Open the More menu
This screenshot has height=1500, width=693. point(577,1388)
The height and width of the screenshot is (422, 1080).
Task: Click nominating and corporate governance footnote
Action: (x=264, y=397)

= = = = = = =

GOAL: Pull out each line of the records that contains the word "height".

RESULT OF THIS TASK:
This screenshot has height=1500, width=693. point(577,1388)
The height and width of the screenshot is (422, 1080).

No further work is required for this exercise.